‘Learning Science’ Is Critical to Understanding How Students Think, but a New Report Shows That Most Future Teachers Don’t Know It. Here Are 3 Top Takeaways
Deans for Impact, the organization I helped found, believes that all teachers should understand basic principles of learning science. But what does that mean?
We see learning science as the study of how humans think and learn — what others call cognitive science. The past several decades have deepened our scientific understanding of how our minds process and store new information and how we apply that knowledge to novel situations.
For the past year, Deans for Impact has been working with six teacher-preparation programs to integrate learning science into the coursework and clinical experiences they provide to future teachers — or teacher-candidates, as we call them. As part of that work, we developed a new assessment to help identify what teacher-candidates know and don’t know about learning science.
To date, more than 1,000 teacher-candidates have taken this new test. Here are three initial insights:
1 In general, future teachers are unfamiliar with basic principles of learning science.
Teacher-candidates scored 50 percent correct on questions about basic principles of learning science, and how they apply to teaching. Here’s one sample item they struggled with:
Information you want to remember is more likely to make it into your long-term memory.
Only 18 percent correctly answered this as false. Did you? This is one of the harder questions on our assessment, and one that seems counterintuitive to most. But experiments show that simply wanting to learn something does not increase the likelihood it will be remembered. What matters is whether and how the information is processed. It’s possible to think and remember information you have no real desire to learn, just as it’s possible to forget that which you are highly motivated to understand.
2 Encouragingly, future teachers recognize the critical role that background knowledge plays in learning.
A bedrock principle of cognitive science is that our ability to understand new ideas depends upon what we already know. There’s a great deal of complexity in that seemingly straightforward notion, and we think it’s vital for future teachers — and practicing ones, for that matter — to grapple with its implications. Among other things, this principle underscores the need to teach students a broad array of content across subjects; to carefully sequence how such information is presented to students; and to understand that knowledge is cumulative, such that it becomes easier (or harder) for students to learn new information based on their existing knowledge.
The good news is that many teacher-candidates appear to understand the basic contours of this principle. For example, one item from our assessment asked teacher-candidates to read a short passage from Frederick Douglass’s speech “What Does the 4th of July Mean to a Slave?” and then answer a series of true-false questions, including this one:
Prior knowledge allows students to substitute in information not explicitly stated in the text (e.g., “Fourth of July” = holiday often described as a celebration of freedom) making it more likely they will store the meaning of the text in long-term memory.

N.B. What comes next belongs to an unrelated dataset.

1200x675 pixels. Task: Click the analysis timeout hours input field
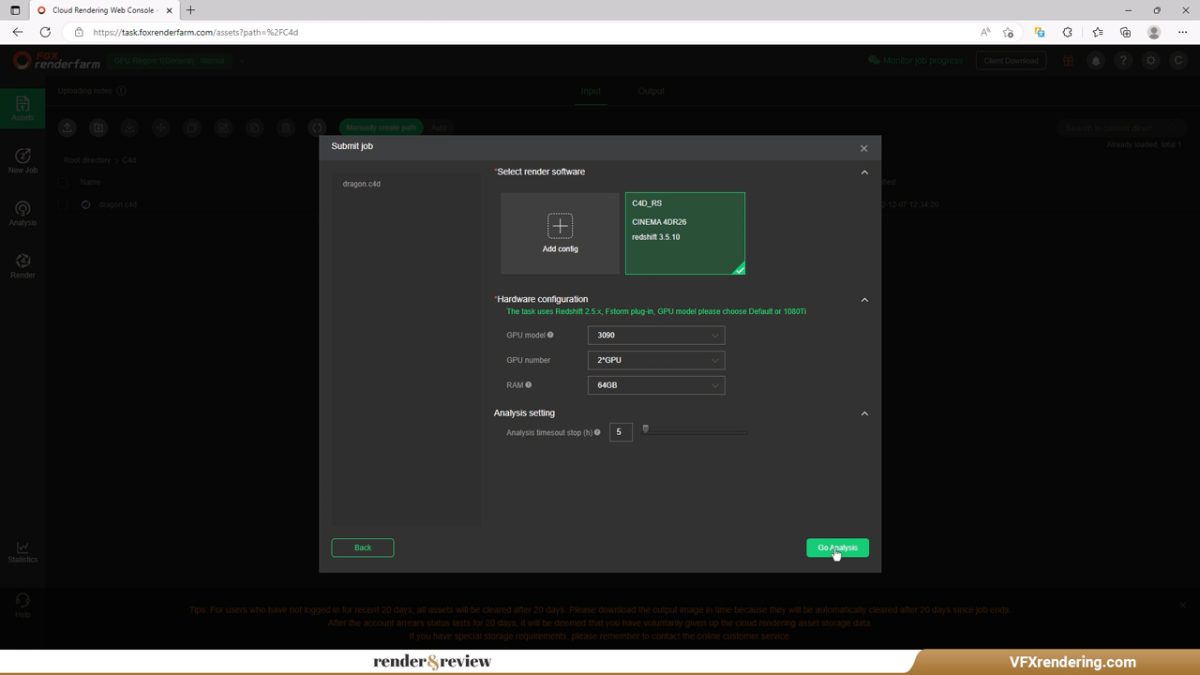(620, 432)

Approximately 86 percent of teacher-candidates correctly answered this as true. Since we usually want students to think about the meaning of content, this data suggests future teachers understand the important role that background knowledge (i.e., knowledge that you already possess) plays in building new knowledge. That’s encouraging!
3 Future teachers struggle to identify effective forms of practice.
At Deans for Impact, we’ve long said that practice is essential to learning something new — but not all practice is created equal. Consider the following options a teacher might choose to help students remember the three branches of the US government and what they do:
a) Have students read the facts for 10 days at the beginning of class.
b) Have students copy the facts into a notebook where they can reference them as needed.
c) Have students take a once-a-week quiz for 10 weeks where they recall the facts from memory.
d) Have students participate in a review game where they have to recall the facts from memory several times in one class period.
The correct answer is (c) — but only 13 percent of teacher-candidates picked this option. In contrast, 60 percent picked (d), the in-class review game. Yet we should want new teachers to prefer using no-stakes quizzing to ensure students regularly have to retrieve information from their memories, which makes learning more durable. An in-class game might be used as one such method of retrieval, but it’s an inferior strategy.
All of this data highlights what we believe is an eminently solvable problem. After all, we should not expect future teachers to start their training with a firm grasp of the principles of learning science already in mind. This specialized knowledge needs to be learned! That learning should begin at educator-preparation programs, so that, by the time they complete their preservice preparation, future teachers both understand the basics of learning science and are able to apply that knowledge in their teaching.